» **EXERCISES TO COMPLETE**:
**A)** In the betta breeding thread, about how many of the pair's eggs hatched?
**B)** Write the next part of the betta breeding thread, picking up after its final post.

» **TEXT SEGMENT**:
>>>

# Fancy dragon HMPK pair



## trilobite (May 18, 2011)

I finally got round to breeding my hmpk pair, unfortunately the male ate a lot of the eggs and only about 10-15 hatched so I think I will respawn them in a couple of weeks time. 

Female is my favourite little girl, her branching is a too heavy for my liking so Im hoping the male can help reduce it. Im also hoping the female can smooth out the topline of the male since hes a bit spoony. I also gope the girl can tidy up the males caudal since its a bit round and spade shaped.

Ive tried vinegar eels for the first time and love em, the fact that they stay suspended and survive for ages in the water gives me a bit of relief. Fat round tummies every second of the day without me needing to worry.

Ive also found a big colony orf mysterious worms living/breeding in the tank, but they dont seem to be doing any harm and when they bettas get big enough it can be another thing for them to feast on.

anyway heres the happy couple, lol I think my iphone photo skills are slowly getting better


----------



## hrutan (Jun 25, 2014)

Lovely! And vinegar eels are amazing, aren't they?


----------



## TerriGtoo (Jul 2, 2013)

Oh! That is a LOVELY couple! Put me down for a baby or two if you decide you are going to sell them. Seriously! I can't wait to see how they turn out.


----------



## amphirion (Jan 15, 2014)

Very nice sir. Should look amazing. What are you hoping for in the spawn?


----------



## BlueInkFish (Jan 13, 2013)

Wow! So beautiful!

I'm planning to re breed mine as well, due to the fact I only have a couple fry :/

Small spawns can be enjoyable too!!!


----------



## amphirion (Jan 15, 2014)

i actually prefer smaller spawns, it makes the kids way easier to manage and they grow faster too. only problem is that you severely reduce your chances of finding that perfect fish... sigh.


----------



## hrutan (Jun 25, 2014)

Yes, I'm rather dreading jarring time. And trying to fit extra grow-outs is a huge chore, heh.

<<<

» **RECORD LIST**:

>>>

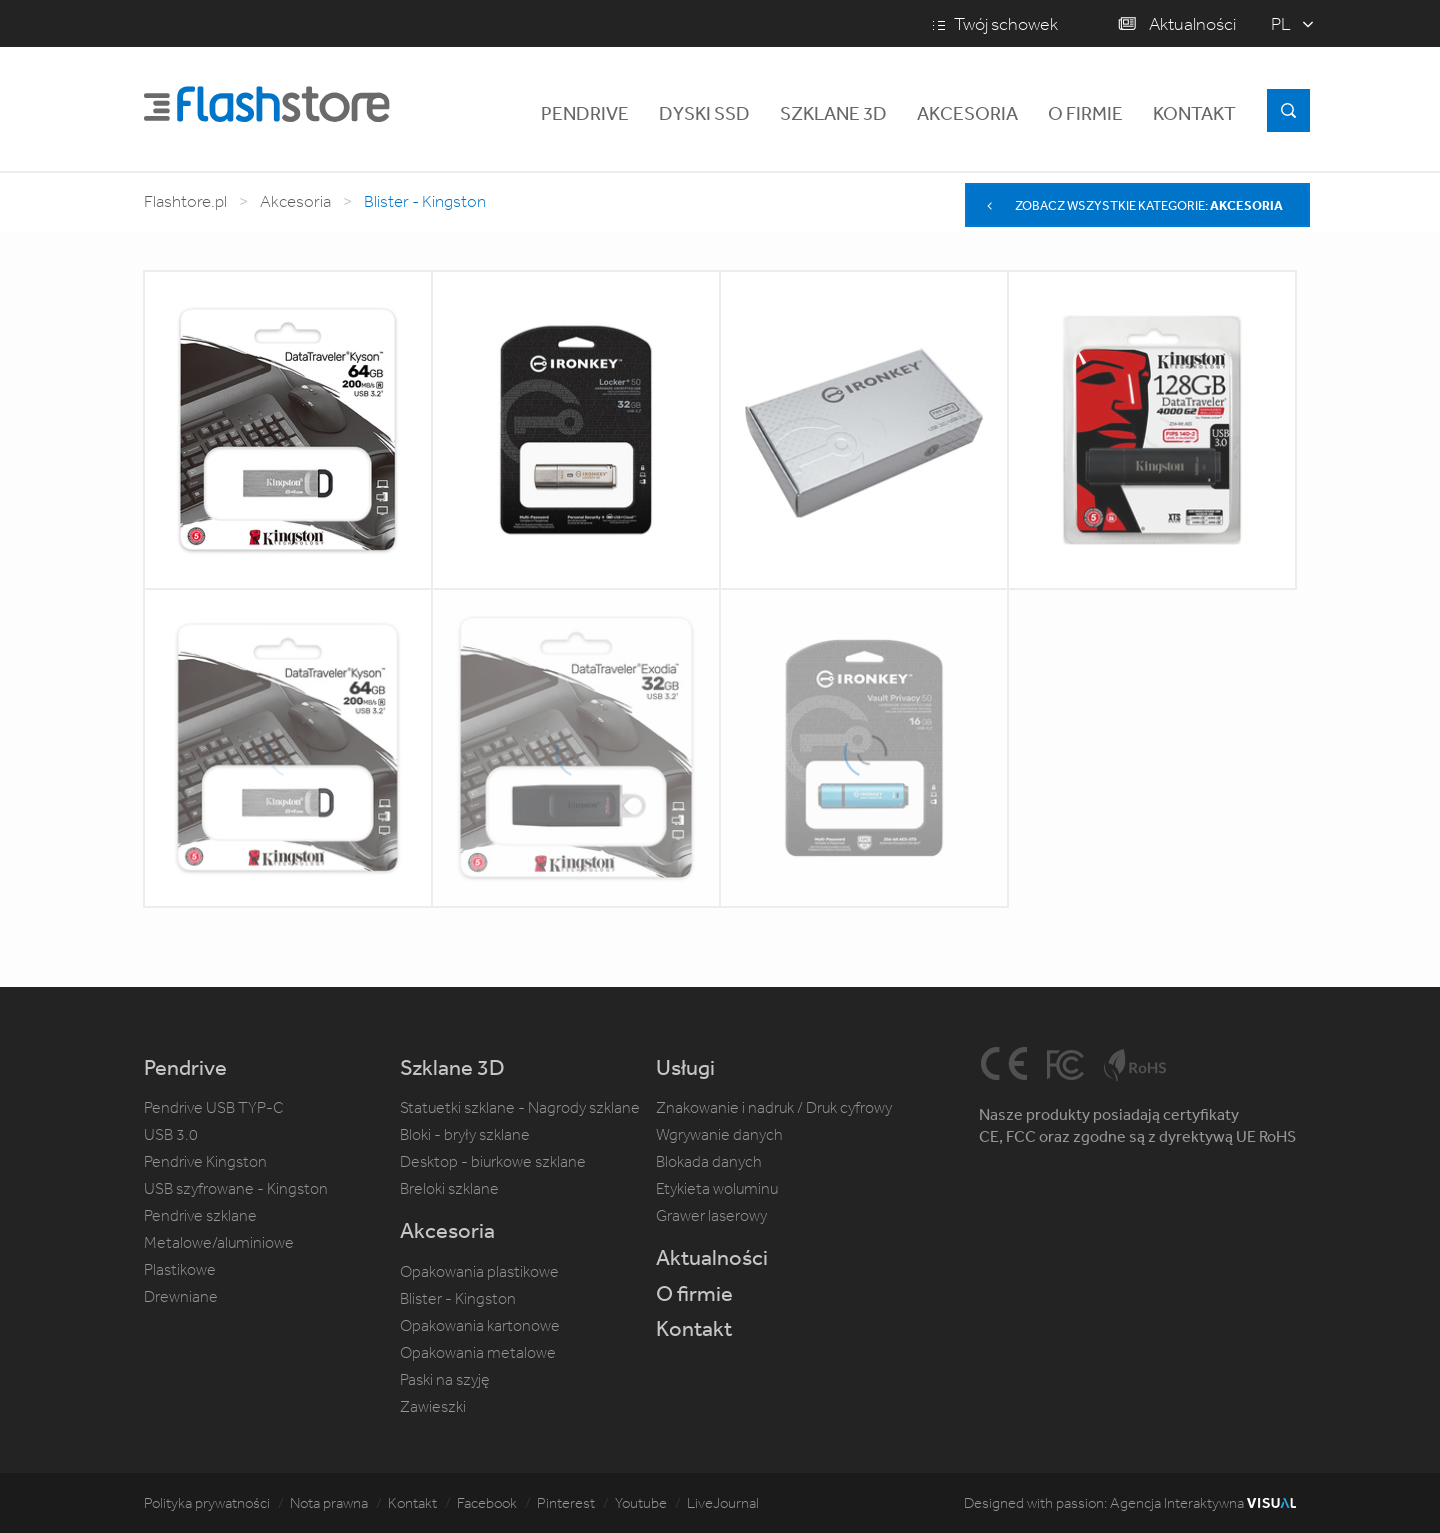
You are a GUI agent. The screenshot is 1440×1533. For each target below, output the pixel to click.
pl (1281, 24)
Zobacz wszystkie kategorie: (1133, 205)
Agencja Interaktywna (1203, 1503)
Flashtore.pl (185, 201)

<<<
>>>

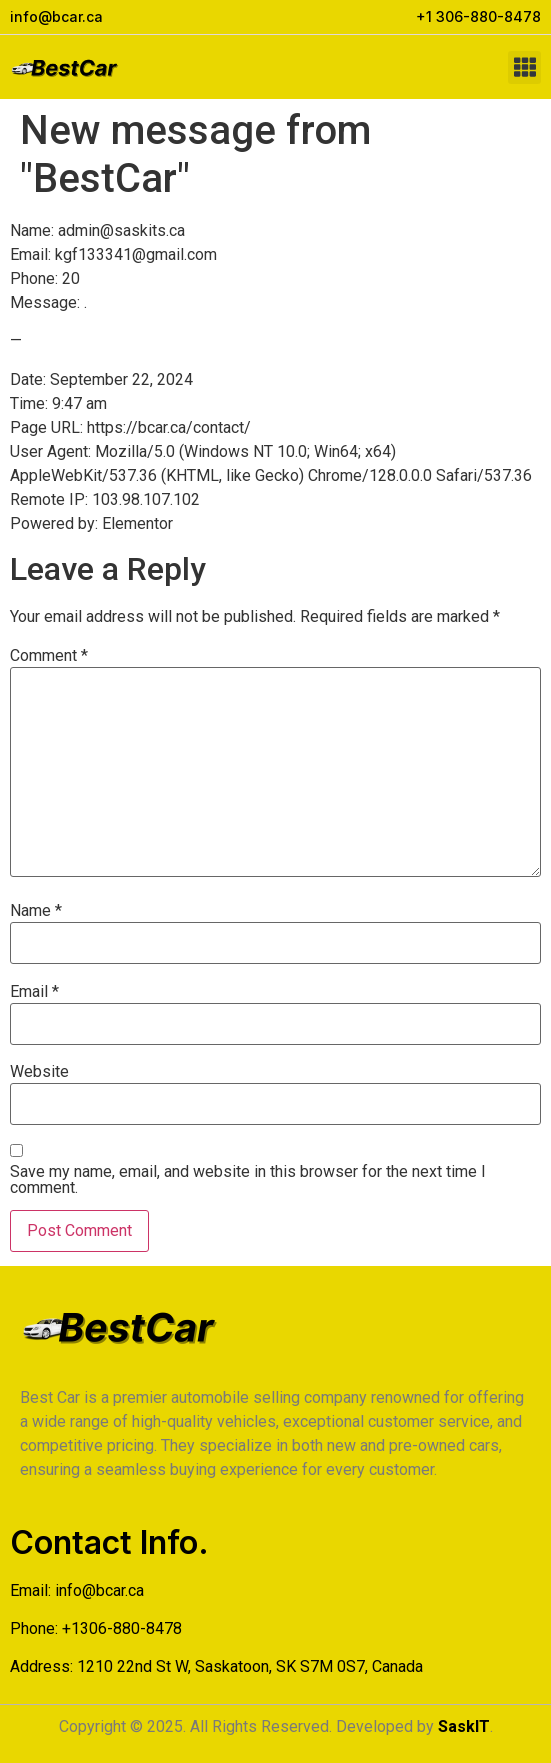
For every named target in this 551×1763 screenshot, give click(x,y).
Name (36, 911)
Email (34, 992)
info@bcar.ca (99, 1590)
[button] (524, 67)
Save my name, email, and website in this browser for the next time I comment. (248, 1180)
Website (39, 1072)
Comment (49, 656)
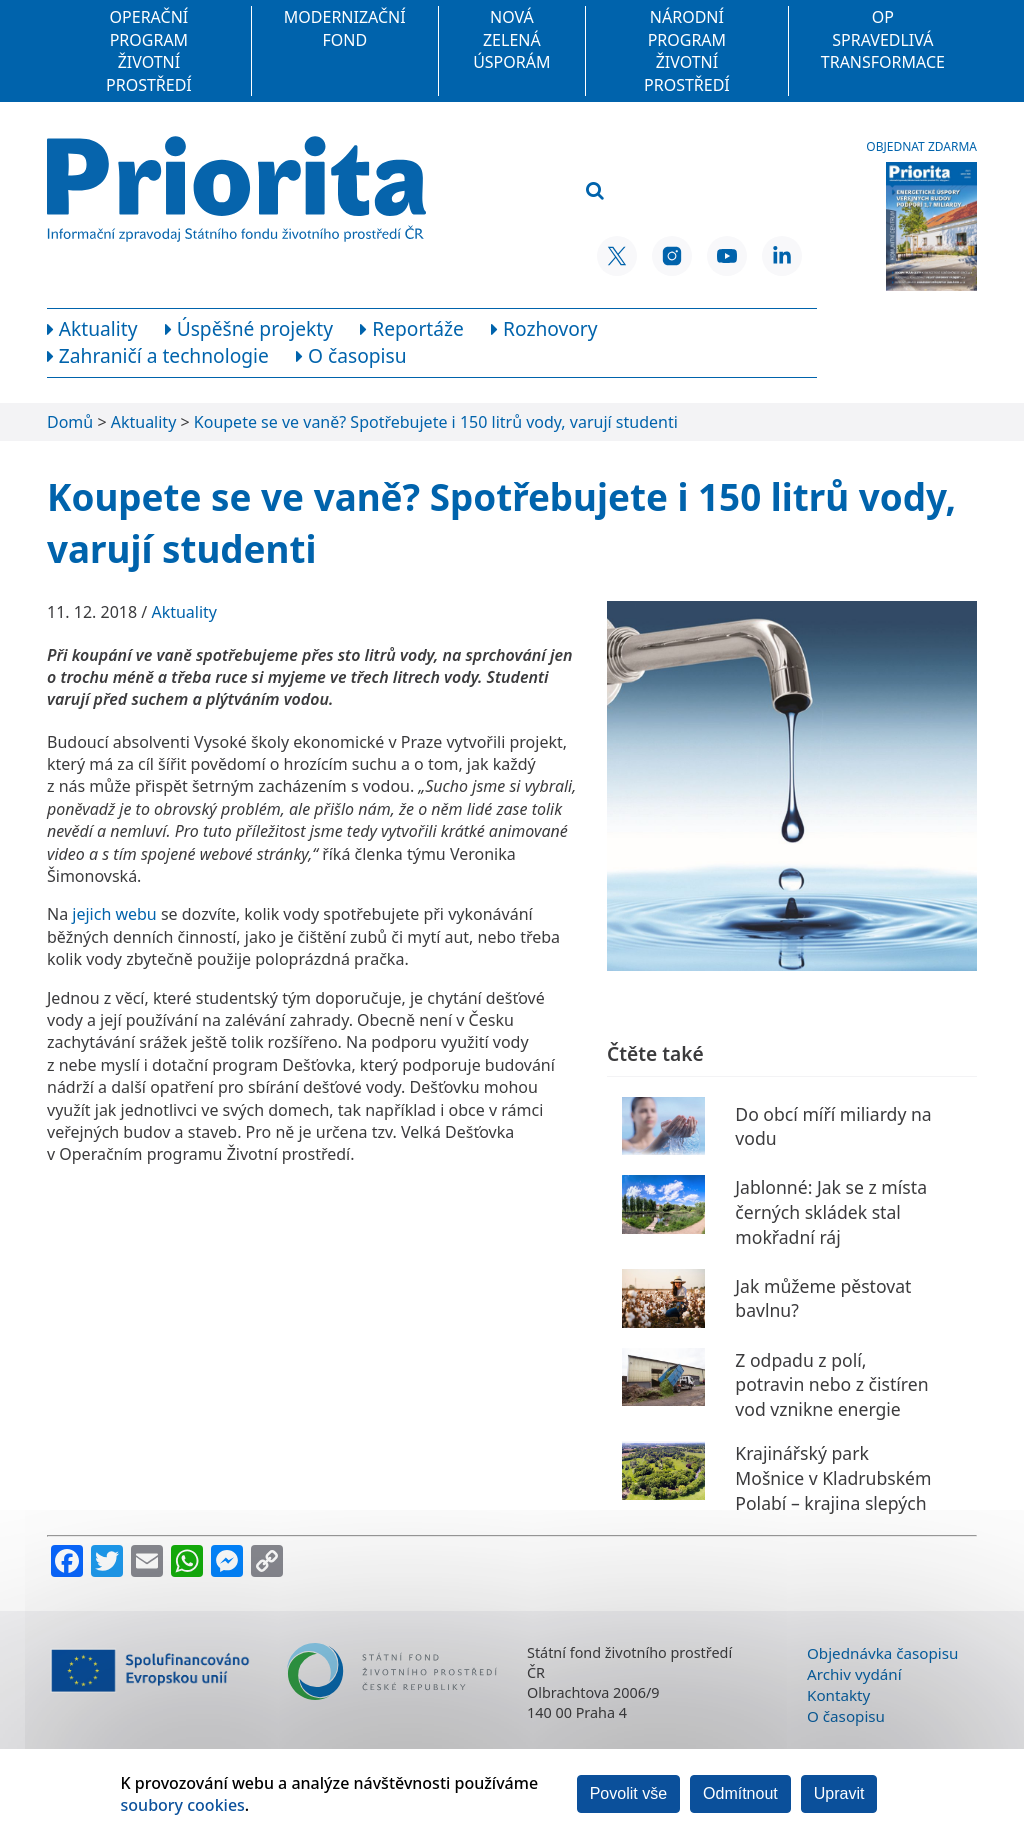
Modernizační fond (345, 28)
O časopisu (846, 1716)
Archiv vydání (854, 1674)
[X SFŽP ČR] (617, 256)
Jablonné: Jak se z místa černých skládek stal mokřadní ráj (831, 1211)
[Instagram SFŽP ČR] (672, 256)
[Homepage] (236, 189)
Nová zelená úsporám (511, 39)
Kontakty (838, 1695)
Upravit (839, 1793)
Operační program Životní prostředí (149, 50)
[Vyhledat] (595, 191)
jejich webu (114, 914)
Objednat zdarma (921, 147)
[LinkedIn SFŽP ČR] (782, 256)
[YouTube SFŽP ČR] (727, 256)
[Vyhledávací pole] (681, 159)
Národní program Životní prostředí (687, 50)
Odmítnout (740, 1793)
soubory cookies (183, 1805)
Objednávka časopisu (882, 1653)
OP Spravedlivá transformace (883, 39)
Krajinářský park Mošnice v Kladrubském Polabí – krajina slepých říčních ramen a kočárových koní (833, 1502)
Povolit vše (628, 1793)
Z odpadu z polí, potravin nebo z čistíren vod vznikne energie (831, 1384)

<<<
>>>

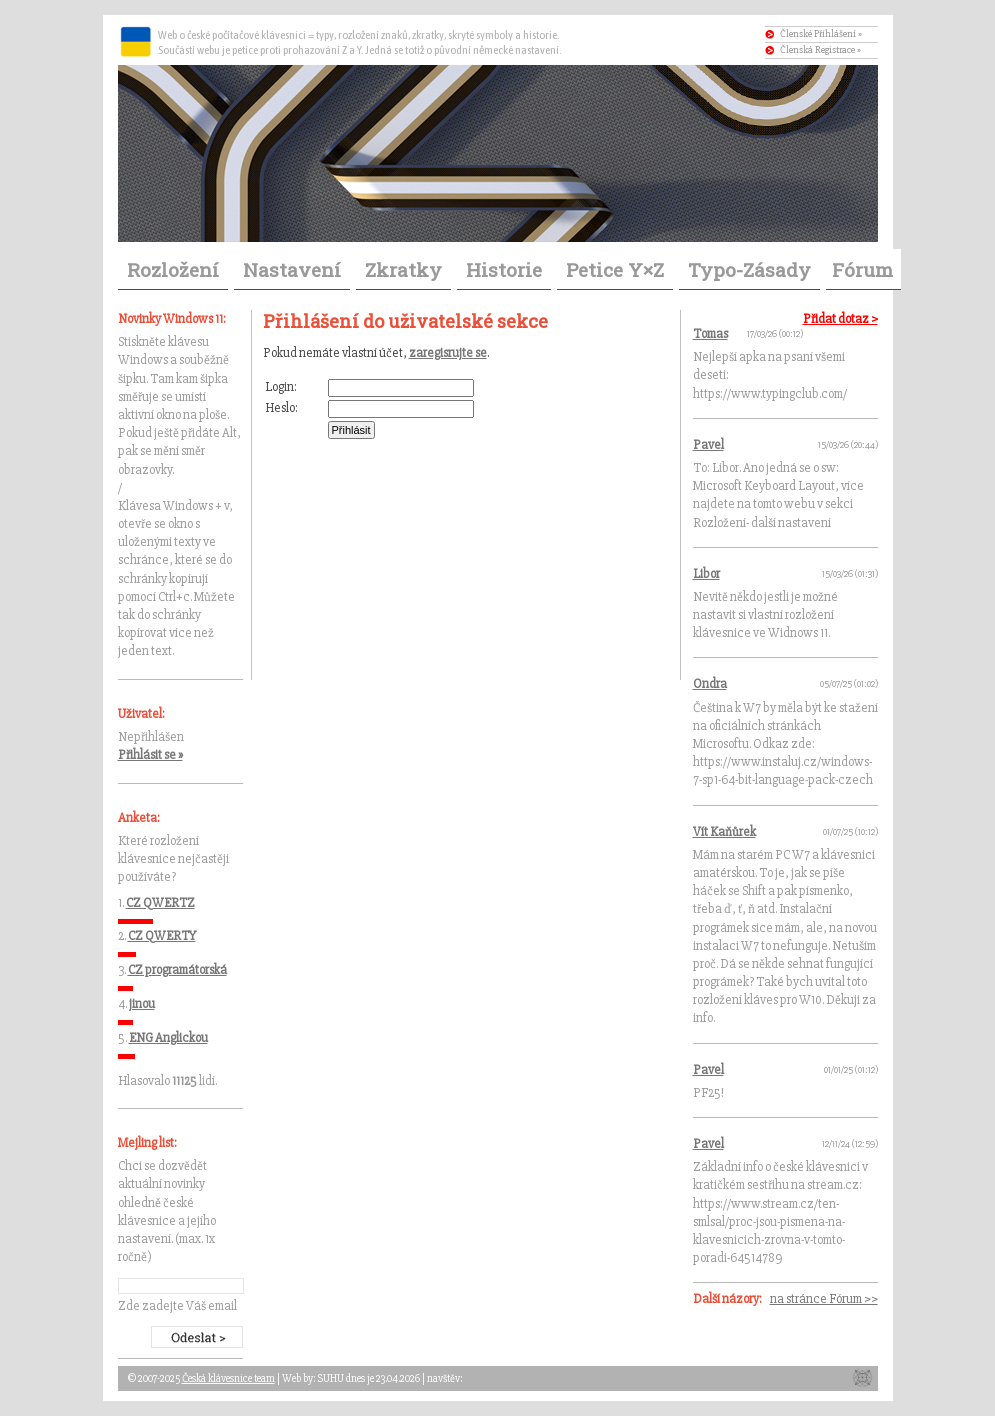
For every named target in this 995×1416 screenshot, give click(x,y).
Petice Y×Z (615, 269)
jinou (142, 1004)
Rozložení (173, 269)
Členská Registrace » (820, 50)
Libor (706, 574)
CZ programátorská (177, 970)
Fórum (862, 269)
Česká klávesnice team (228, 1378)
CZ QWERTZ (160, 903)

<<<

» **PER-TASK OUTPUTS**:
**A)** About 10-15.

**B)**
----------



## BlueInkFish (Jan 13, 2013)

Agreed! I've never actually had a large spawn. The fry I have now are my first fry... It sounds like a lot of jarring if you have a lot of those lil nuggets!


----------



## MameJenny (Jun 11, 2012)

Gorgeous parents! Looking forward to seeing how the fry turn out. 

I'm hoping for a small to medium spawn for my first attempt. Having hundreds of babies sounds fun until I think about all those jars. lol


----------



## trilobite (May 18, 2011)

Thanks guys. They have grown faces now, so they arent just eyes with tails anymore. I saw some blue irid on a few today when I shined a light on them.

From this spawn Im hoping for sharp finned marbles. Hopefully monster because I like the contrast. But I'll be happy with any marble as long as it doesnt suck away the dragon layer and turn them into brown slugs like it did for a lot from my last spawn.

Yeah I agree Amphirion lol, its like a double edged sword, good for the fry and easier for you but less to choose from... lol I suppose the good outweighs the bad
I did a count up and at this rate Im only going to need 11 jars, knowing my luck they will all be females 

Haha Hrutan, just another excuse for a massive fishroom! 

Heres dad having a bit of fun in the sun catching mozzy larvae and reconditioning. They just fatten themselves up on every greeblie that exisits in that muck. I which it stayed warm over night though, I feel a bit guilty taking them out and putting them back into their boring tank
https://www.youtube.com/watch?v=aVZWJNp3aVY&feature=youtu.be


----------



## trilobite (May 18, 2011)

Respawned these guys so fingers crossed the eggs are all fertilised and father will leave these ones alone


----------



## trilobite (May 18, 2011)

This time the father did a proper job and fertilised more than enough eggs for me. He still blows a crappy nest and forgets about them as soon as he see mes and thinks food is coming, but I'm much happier with these results 
The older fry are still doing well and growing nicely on bbs


----------



## andakin (Aug 10, 2009)

Congrats! I hope things work out well for you.


----------



## Nimble (Aug 31, 2014)

Any news?


----------



## trilobite (May 18, 2011)

All was going perfect until this morning. We were breathing air, developing swimbladders, looking like fish instead of tadpoles etc, then I did a waterchange as usual and now they are sulking on the bottom ignoring food...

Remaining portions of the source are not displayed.